Open Fibonacci134 opened 2 years ago
Interesting. How could you actually implement this? I mean the necessary code modifications to make use of PNG instead.
Its quite simple, go to videoswap.py and on the bottom where you see jpg , just replace it with png. The difference is quite noticable. You can also set up moviepy to not compress the video file by exporting it as a .mov file which is also lossless no matter how many times you edit it, it will never lose quality. I will upload the altered files to my github today, and give some instructions on a few things, like when the image is "not iterable" and what you can do to get passed that. Also how to use Gfgpan to quickly enhance the faces to hd and recompile the video at a higher resolution.

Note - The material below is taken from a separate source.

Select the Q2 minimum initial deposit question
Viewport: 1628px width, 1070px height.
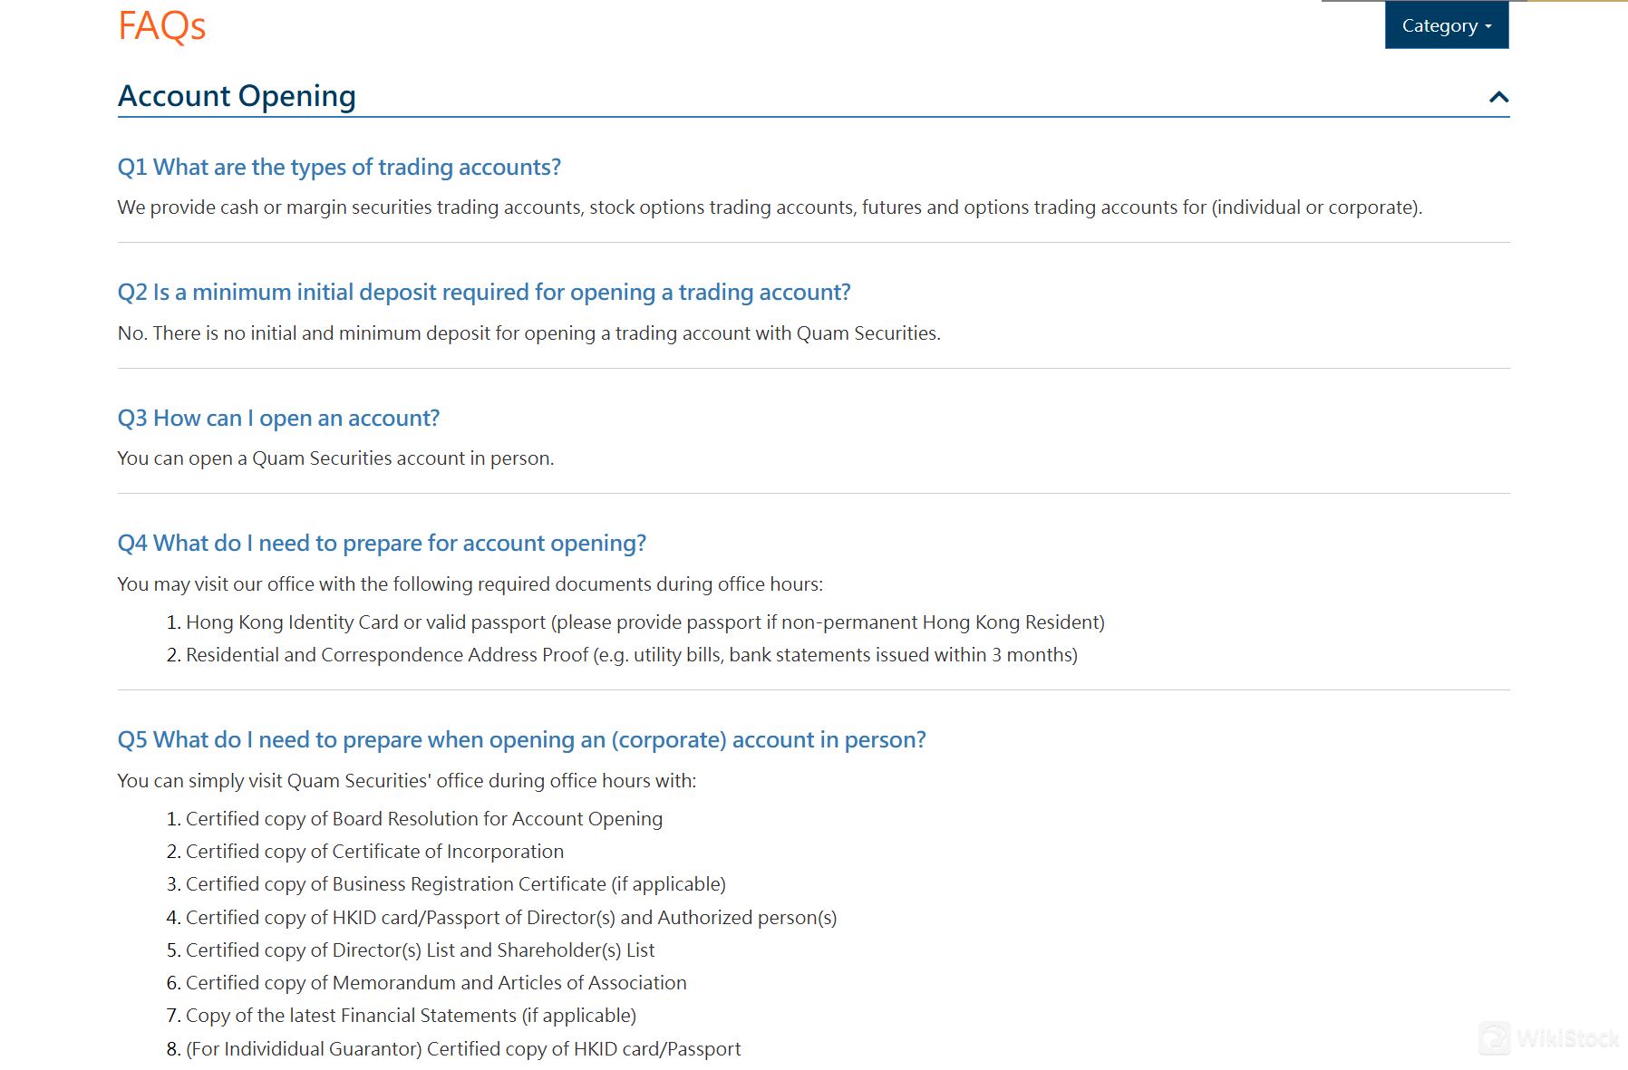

@Fibonacci134 yours would be a tremendous contribution and I will eagerly await it.
Many thanks in advance 👍.
No problem at all! i uploaded the videoswap.py and i will be posting a tutorial on how to use GFPGAN to enhance. will also post reverse2original.py that is a bit faster at inference im still working on it so it is still a work in progress.
So yesterday after reading this post I downloaded GFPGAN to try it out. All I can say is... Wow. The results are incredible. Thanks for the tip.
@razr112 how does GFPGAN handle multiple faces in a picture?
Also, what if the face is not looking at the camera, but for example to the left or the right?
@Fibonacci134 when you'll have tested your improved output quality code and if you would'nt mind sharing it, please let us kindly know 👍.
Yes GFGPAN is amazing!! quick tip, if you want to just enhance the face (its a lot quicker) you can add --bg_upsampler none and it'll only do the faces. you can also have it save to only "restored imgs" by altering the inference.py file to convert an entire video into sequential images :
ffmpeg -i (name of your video).mp4 -vf fps=25 out%d.png
convert back to video once images are enhanced :
ffmpeg -f image2 -framerate 25 -i %0d.png -vcodec libx264 -crf 22 video.mp4
model v 1.3 is really good but I prefer v 1
Where exactly do I place that code in the inference.py file?
@Fibonacci134
Where exactly do I place that code in the inference.py file?
@Fibonacci134
Hey that code isn't meant to be put in inference.py , its just normal ffmpeg command. To make things simple, all you have to do is install FFmpeg and add the FFmpeg program to the Windows path using Environment variables. If using linux, then no need to do that, it will work without any other effort. The steps are as follows: -Put video in a empty folder -right click inside folder and open in terminal
Now that you've mentioned it, i think i will add the script into the Gfgpan script to automate the process. Give me a couple of days lol
Ah okay. I already use FFmpeg commands to extract the frames. I just couldn't figure out how to implement it into the inference file.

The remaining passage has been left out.